Эволюцию полувековой жизни Астафьева в литературе можно рассматривать в разных аспектах: тематическом, жанровом, стилевом и т.д. Но главное в ней, на мой взгляд, — движение из мира собственно “деревенской” и военной прозы к художественному и публицистическому исследованию общего состояния народной России. Если трагические мотивы астафьевской прозы 1950—1970-х годов вызваны отдельными явлениями жизни: обездоленным детством, опустошающей душу человека войной, губительным вторжением в природу и т.д., то в поздней прозе Астафьева трагическое мировосприятие доминирует независимо от темы произведения. В лице Виктора Астафьева русская литература конца века выдвинула писателя с наиболее мощной и целостной трагической версией современной народной жизни.
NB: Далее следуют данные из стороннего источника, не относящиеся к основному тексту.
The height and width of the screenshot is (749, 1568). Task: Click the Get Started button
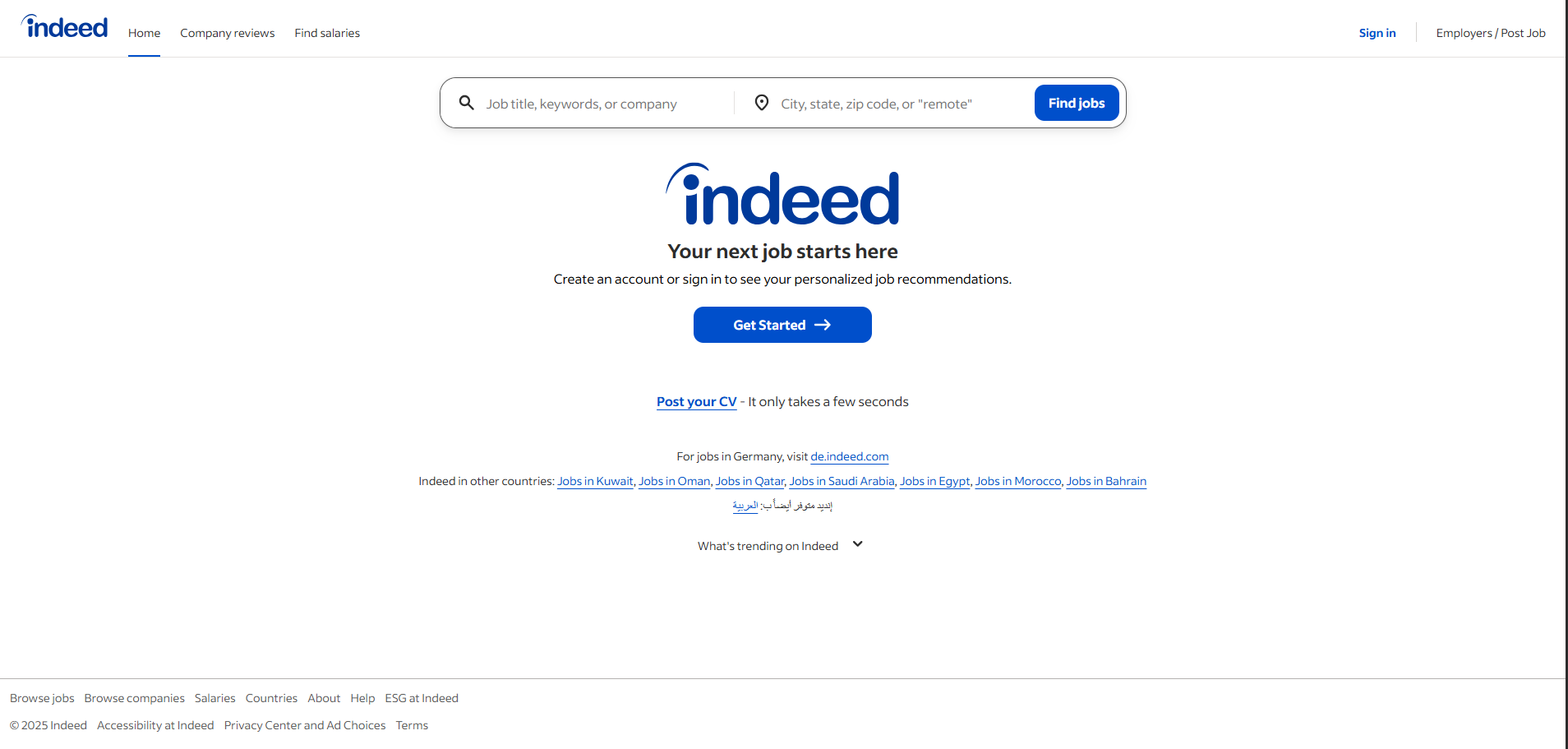tap(782, 325)
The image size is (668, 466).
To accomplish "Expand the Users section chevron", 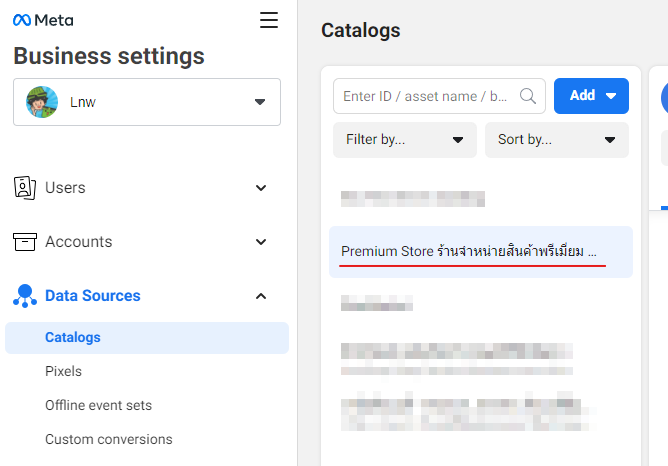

Она выношена Астафьевым не только идейно, но и практически, ценой многолетнего опыта собственной жизни во глубине советской и постсоветской России: из крестьянской избы в барак спецпереселенцев, в сиротские стены детдома, в казарму запасного полка, в окоп переднего края, на госпитальную койку, в чусовскую халупу демобилизованного инвалида и, как предел мечтаний, — в пермскую тонкостенную “хрущевку”.
Думаю, своей судьбой Астафьев выстрадал более, чем кто-либо, право, которое еще за два года до его рождения поэтически сжато сформулировал Владислав Ходасевич:
И вот, Россия, “громкая держава”,
Ее сосцы губами теребя,
Я высосал мучительное право
Тебя любить и проклинать тебя.
Это право сына своего народа обращаться к нему как к “гражданам родного отечества… все святое на этой земле поругавшим”. Теплота астафьевского патриотизма замешана на все более жестком несогласии с привычной для русского человека униженностью как государством, так и собственным самодурством, на все более резком отказе от убаюкивающего прекраснодушия по отношению к сегодняшнему и завтрашнему дню России. Поистине повторим вслед за Булатом Окуджавой: “Чем выше музыка любви, тем громче музыка печали”.
В слове позднего Астафьева, освободившегося от иллюзий, отзывается голос Лермонтова, глядящего “с отрадой, многим незнакомой” на “огни печальных деревень” и простой крестьянский быт, но отказывающегося любить родину за “славу, купленную кровью”, за “темной старины заветные преданья” (“Родина”). Отзывается голос Блока, которому “слезы первые любви” к России не заслоняют ее нищету, “расхлябанные колеи” и “избы серые” (“Россия”). Отзывается голос Ахматовой, живущей на родной земле “хворая, бедствуя, немотствуя” среди “грязи” и “праха”, но “свободно” выбирающей верность ей до самой смерти (“Родная земля”).